Любовь Аркус
«Чапаев» родился из любви к отечественному кино. Другого в моем детстве, строго говоря, не было. Были, конечно, французские комедии, итальянские мелодрамы и американские фильмы про ужасы капиталистического мира. Редкие шедевры не могли утолить жгучий голод по прекрасному. Феллини, Висконти и Бергмана мы изучали по статьям великих советских киноведов.
Зато Марк Бернес, Михаил Жаров, Алексей Баталов и Татьяна Самойлова были всегда рядом — в телевизоре, после программы «Время». Фильмы Василия Шукшина, Ильи Авербаха и Глеба Панфилова шли в кинотеатрах, а «Зеркало» или «20 дней без войны» можно было поймать в окраинном Доме культуры, один сеанс в неделю.
Если отставить лирику, «Чапаев» вырос из семитомной энциклопедии «Новейшая история отечественного кино», созданной журналом «Сеанс» на рубеже девяностых и нулевых. В основу этого издания был положен структурный принцип «кино и контекст». Он же сохранен и в новой инкарнации — проекте «Чапаев». 20 лет назад такая структура казалась новаторством, сегодня — это насущная необходимость, так как культурные и исторические контексты ушедшей эпохи сегодня с трудом считываются зрителем.

ЦЕЛЬ УПРАЖНЕНИЯ: Допишите текст выше о том, как возник проект «Чапаев», начиная сразу после его последнего предложения.

ИСХОДНЫЕ ЗАПИСИ:
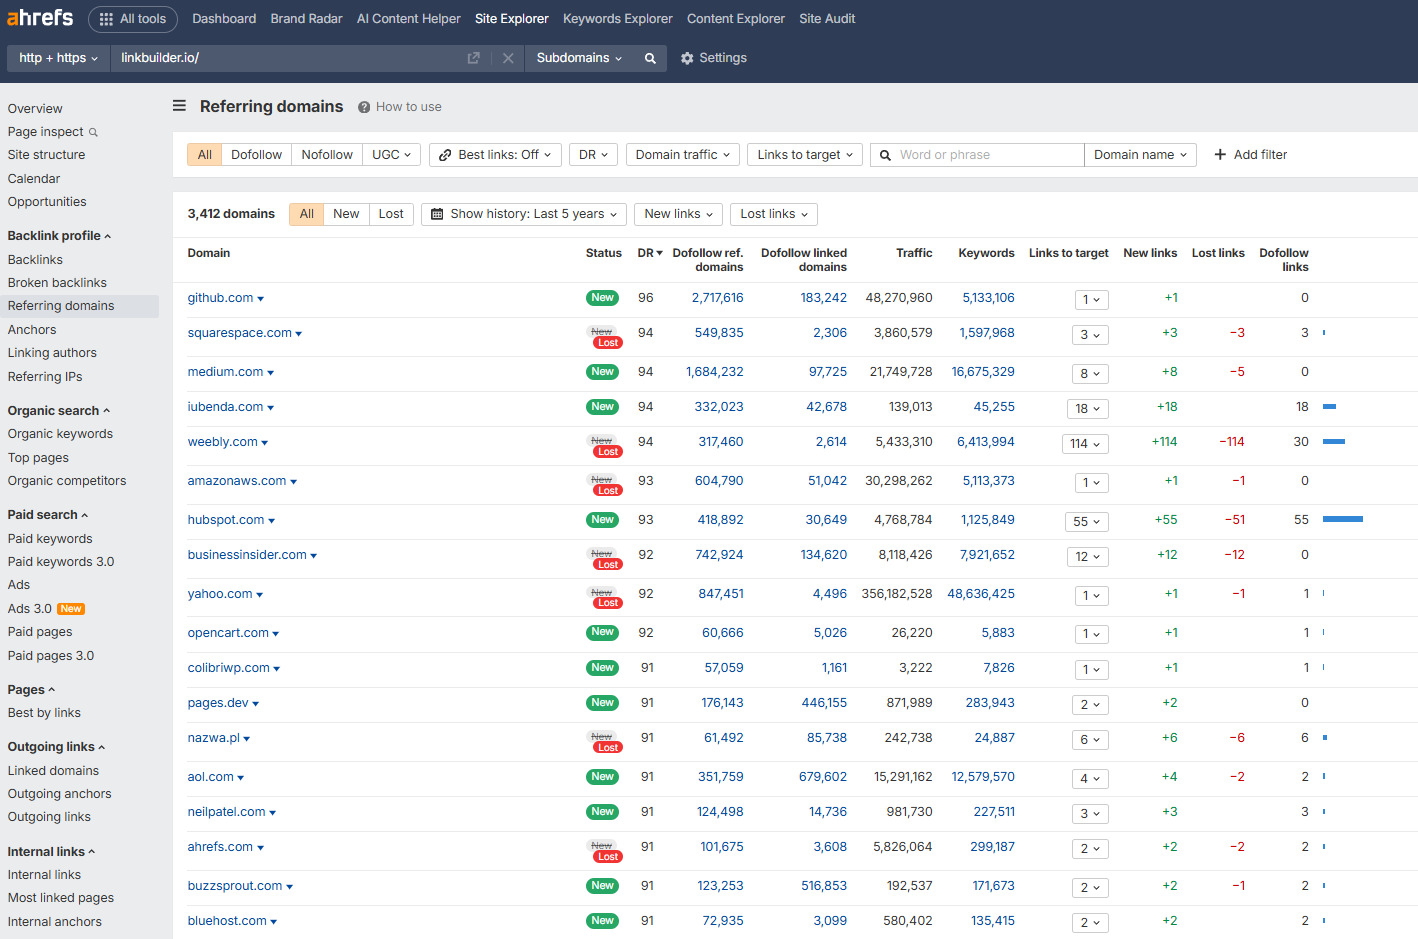Click the Page inspect magnifier in sidebar
Viewport: 1418px width, 939px height.
coord(93,131)
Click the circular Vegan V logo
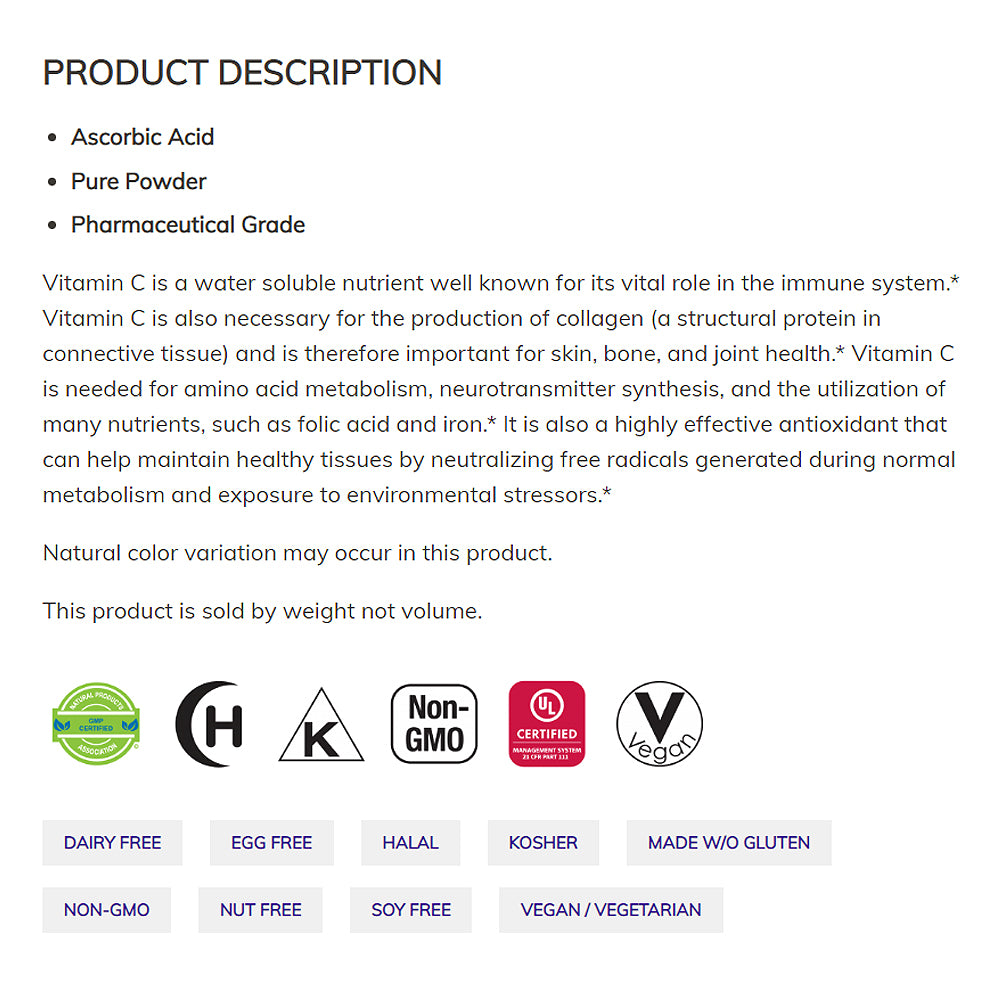The width and height of the screenshot is (1000, 1000). [659, 724]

РЕЗУЛЬТАТ УПРАЖНЕНИЯ:
«Чапаев» — не только о кино, но о Советском Союзе, дореволюционной и современной России. Это образовательный, энциклопедический, научно-исследовательский проект. До сих пор в истории нашего кино огромное количество белых пятен и неизученных тем. Эйзенштейн, Вертов, Довженко, Ромм, Барнет и Тарковский исследованы и описаны в многочисленных статьях и монографиях, киноавангард 1920-х и «оттепель» изучены со всех сторон, но огромная часть материка под названием Отечественное кино пока terra incognita. Поэтому для нас так важен спецпроект «Свидетели, участники и потомки», для которого мы записываем живых участников кинопроцесса, а также детей и внуков советских кинематографистов. По той же причине для нас так важна помощь главных партнеров: Госфильмофонда России, РГАКФД (Красногорский архив), РГАЛИ, ВГИК (Кабинет отечественного кино), Музея кино, музея «Мосфильма» и музея «Ленфильма».
Охватить весь этот материк сложно даже специалистам. Мы пытаемся идти разными тропами, привлекать к процессу людей из разных областей, найти баланс между доступностью и основательностью. Среди авторов «Чапаева» не только опытные и профессиональные киноведы, но и молодые люди, со своей оптикой и со своим восприятием. Но все новое покоится на достижениях прошлого. Поэтому так важно для нас было собрать в энциклопедической части проекта статьи и материалы, написанные лучшими авторами прошлых поколений: Майи Туровской, Инны Соловьевой, Веры Шитовой, Неи Зоркой, Юрия Ханютина, Наума Клеймана и многих других. Познакомить читателя с уникальными документами и материалами из личных архивов.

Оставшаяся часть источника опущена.